While the commission has stressed that the carrying out of inspections does not mean the companies are guilty of anticompetitive behaviour, the fact that these three have been raided again suggests that the authorities have strong evidence to back up their case.

And the fact that the commission has cited both Articles 81 and 82 suggests that it is targeting both agreements between originator and generics firms to delay generic entry, and unilateral tactics by originators to keep generics off the market. These practices and others were among those detailed in the final report on the sector inquiry, which was released in July this year.

Exactly what activities might be the cause for these latest raids remains to be seen, as neither the commission nor the companies are giving anything away. The commission would say only that there was no set deadline for completing inquiries into anticompetitive conduct and that the duration of such inquiries would depend on the complexity of the case, the degree to which the companies co-operated with the commission and whether they exercised their rights of defence.

Parallel trade case

Meanwhile, the commission is still embroiled in another case involving alleged infringements of EU competition law, this one concerning GlaxoSmithKline's efforts to stem parallel trade from Spain via a dual pricing system.

The commission had decided in 2001 that the scheme constituted an agreement that restricted competition, and that GSK had not proved that it was justified in the circumstances.

In 2006 the Court of First Instance agreed that the prohibition on agreements restricting competition had been infringed but annulled the commission's decision, saying it had not fully examined GSK's request for an exemption from the competition rules.

The European Court of Justice yesterday substantially confirmed this assessment and said the commission must reconsider whether the GSK scheme might be exempted from the rules.

Views differ as to the wider implications of this ruling. Lawyers at Morgan Lewis say it means that contractual provisions that are intended to limit parallel trade are presumptively illegal and that companies will face "an uphill struggle" in rebutting that presumption. Others say it gives companies some reassurance that limits on parallel trade can be justified in certain circumstances.
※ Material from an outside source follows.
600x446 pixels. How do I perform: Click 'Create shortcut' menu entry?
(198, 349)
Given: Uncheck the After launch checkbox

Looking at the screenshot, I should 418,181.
On the other hand, after years of defending parallel trade and a succession of lengthy court rulings broadly in favour of brand companies, the commission appears to be losing interest in this area and is looking elsewhere for richer pickings. Given these latest raids by the commission, and its warning that more may be on the way, it is companies involved in the generics area that should be on the alert for that early morning knock on the door.